Chase: Edwyn could be really cantankerous, especially if he was drinking. He started getting really pissed at his shows, because people would come and have no idea about who he was. They just wanted to hear “A Girl Like You.” It got to the point where, when somebody would scream “A Girl Like You!,” he’d say, “The next motherfucker that asks for that song, I’m fucking walking off the stage.” And somebody else would yell “A Girl Like You!” and he would drop his guitar. And that was the end of the show. He didn’t fuck around. I grew to really love his music and respect him.

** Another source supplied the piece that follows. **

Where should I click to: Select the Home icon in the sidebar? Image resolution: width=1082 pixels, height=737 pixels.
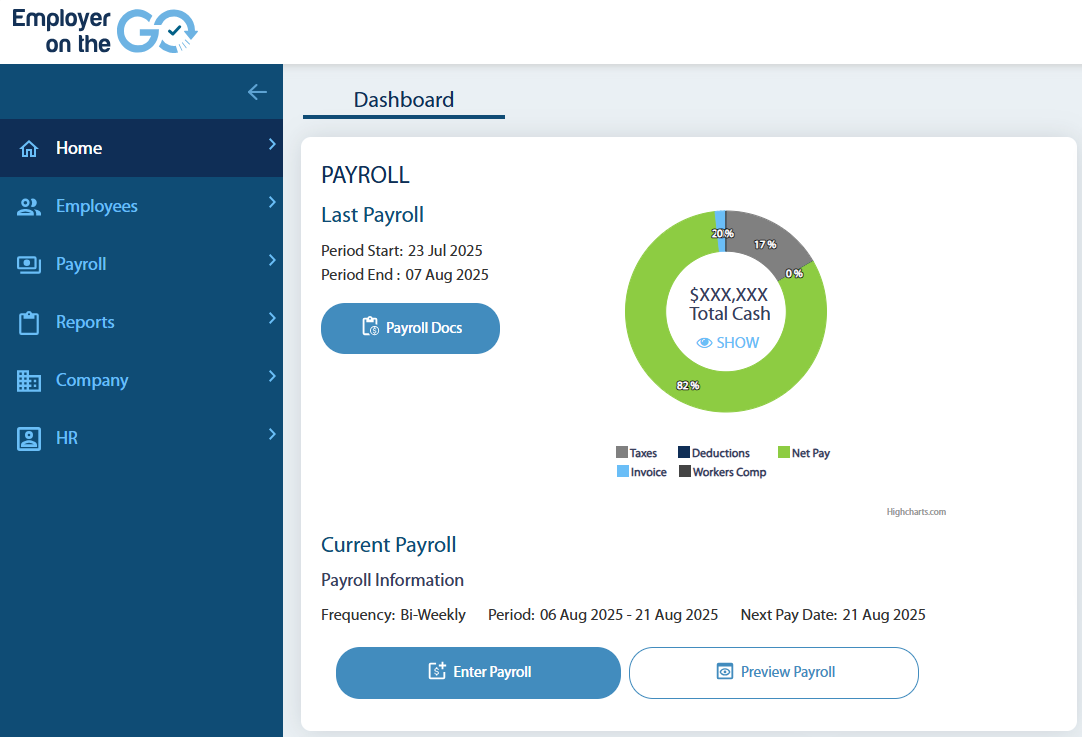(29, 147)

Were there nights where the audience would hear more Ivy songs than Edwyn Collins songs?
Chase: I think it got so bad that somebody in their entourage would say to the management of the venue, “Tell people not to yell ‘A Girl Like You’ or the show’s going to end early.”
Durand: He had so many great, amazing songs and the American audience was there just because he was on the radio. They were not real music lovers. They had no idea. I can’t imagine how frustrating it was for him. But he was great.
Were you playing the cover, or was he playing it in his set? Was there overlap?
Durand: It wasn’t in his set, but we played it. Most of the audience didn’t even know that it was an Orange Juice song. A few times, which was so sweet of him, he came on stage to sing with me.
Chase: He would come up at the end of our set, which was cool, because, as a headliner, most people play it cool. They’re not going to come on with the opening bad before they go on. Our first day on tour, we were sound-checking, and he walked in. We hadn’t met yet, and he’s standing there listening to it. We said, “Let’s sound-check ‘I Guess I’m Just A Little Too Sensitive.’” He came up afterwards and introduced himself. And he was like, “What are you singing in that line?” Dominique was like, “Oh, a ‘tatter drag.’ Yeah, we were trying to figure that out when we were recording it in New York City. ‘Tatter drag,’ that must be some expression.” And he was like, “It’s a ‘tattered rag,’ not ‘tattered drag.’” We were like, ‘Oh, fuck!’” and he said, “Yeah, I meant to tell you that when I heard your little ditty, but it’s okay.”
Matt Mitchell is Paste’s music editor, reporting from their home in Los Angeles.